● EXTRAIT FOURNI
Néanmoins, dans plusieurs CN africaines, la MMF est surtout perçue comme un moment de mobilisation ponctuelle (tous les cinq ans, lors des actions mondiales), plutôt que comme un processus permanent dans lequel les solidarités, les luttes et les analyses politiques sont construites collectivement. C’est notamment la raison pour laquelle peu d’actions sont organisées au nom de la MMF entre deux mobilisations mondiales. Par exemple, en novembre 2014, lors de la deuxième rencontre régionale de la MMF à laquelle nous avons assisté, l’idée que cette dernière était un mouvement de femmes permanent est apparue telle une idée nouvelle pour la majorité des participantes, comme si la MMF était en train de s’implanter en Afrique (même si elle est présente depuis 2000 par endroits). Plusieurs tentatives de faire vivre une coordination régionale ont existé et deux rencontres régionales ont été organisées – l’une à Bamako (Mali) en 2009 et l’autre à Johannesburg (Afrique du Sud) en 2014 –, notamment par les représentantes de l’Afrique au comité international (CI), mais on ne peut parler de coordination régionale véritablement fonctionnelle. Évidemment, plusieurs contraintes matérielles constituent des barrières à une telle construction, particulièrement la question des déplacements, le manque de ressources financières et la question de la langue. Au final, les CN africaines apparaissent relativement isolées les unes des autres, sans intégration soutenue sur le plan régional ni identité régionale particulière. Dans ce contexte, il est plus difficile de s’approprier le discours de la MMF entourant la SA comme projet politique global et alternatif.

● ENTRÉES DE DONNÉES
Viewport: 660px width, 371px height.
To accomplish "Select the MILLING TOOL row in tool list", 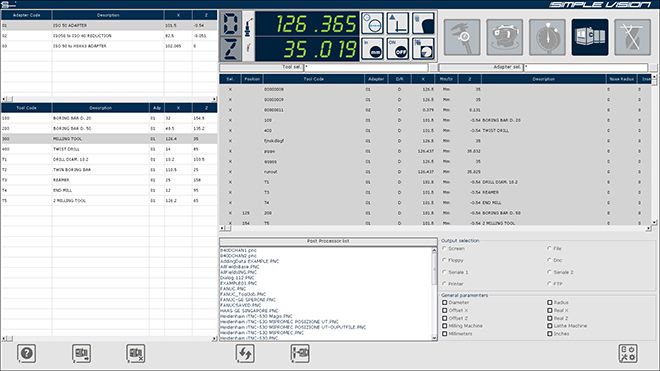I will [109, 139].
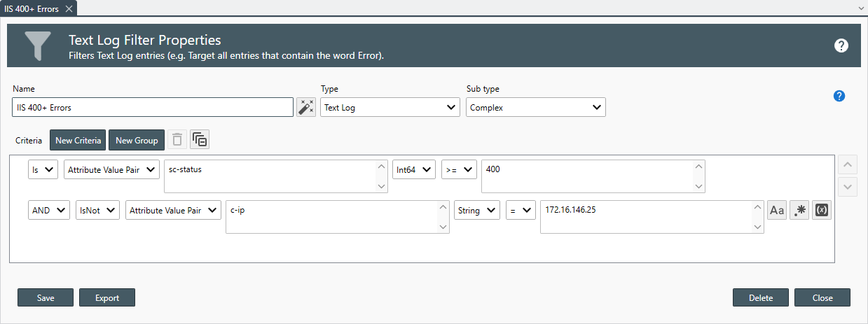The width and height of the screenshot is (868, 324).
Task: Move criteria down with the down arrow
Action: 848,187
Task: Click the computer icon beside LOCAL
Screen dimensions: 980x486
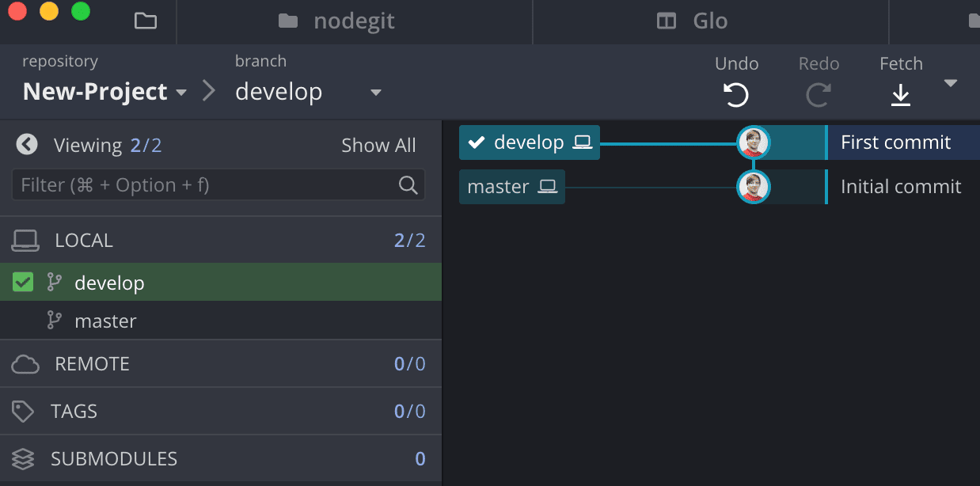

● TRAVAIL À FAIRE
1) Reproduisez mot pour mot l'intégralité de l'extrait sur la MMF en Afrique.
2) Renvoyez chaque ligne qui contient la chaîne "Task", en tenant compte de la casse.
L'extrait et les lignes n'ont aucun lien entre eux.

● LES RÉPONSES
1)
Néanmoins, dans plusieurs CN africaines, la MMF est surtout perçue comme un moment de mobilisation ponctuelle (tous les cinq ans, lors des actions mondiales), plutôt que comme un processus permanent dans lequel les solidarités, les luttes et les analyses politiques sont construites collectivement. C’est notamment la raison pour laquelle peu d’actions sont organisées au nom de la MMF entre deux mobilisations mondiales. Par exemple, en novembre 2014, lors de la deuxième rencontre régionale de la MMF à laquelle nous avons assisté, l’idée que cette dernière était un mouvement de femmes permanent est apparue telle une idée nouvelle pour la majorité des participantes, comme si la MMF était en train de s’implanter en Afrique (même si elle est présente depuis 2000 par endroits). Plusieurs tentatives de faire vivre une coordination régionale ont existé et deux rencontres régionales ont été organisées – l’une à Bamako (Mali) en 2009 et l’autre à Johannesburg (Afrique du Sud) en 2014 –, notamment par les représentantes de l’Afrique au comité international (CI), mais on ne peut parler de coordination régionale véritablement fonctionnelle. Évidemment, plusieurs contraintes matérielles constituent des barrières à une telle construction, particulièrement la question des déplacements, le manque de ressources financières et la question de la langue. Au final, les CN africaines apparaissent relativement isolées les unes des autres, sans intégration soutenue sur le plan régional ni identité régionale particulière. Dans ce contexte, il est plus difficile de s’approprier le discours de la MMF entourant la SA comme projet politique global et alternatif.

2)
Task: Move criteria down with the down arrow
Task: Click the computer icon beside LOCAL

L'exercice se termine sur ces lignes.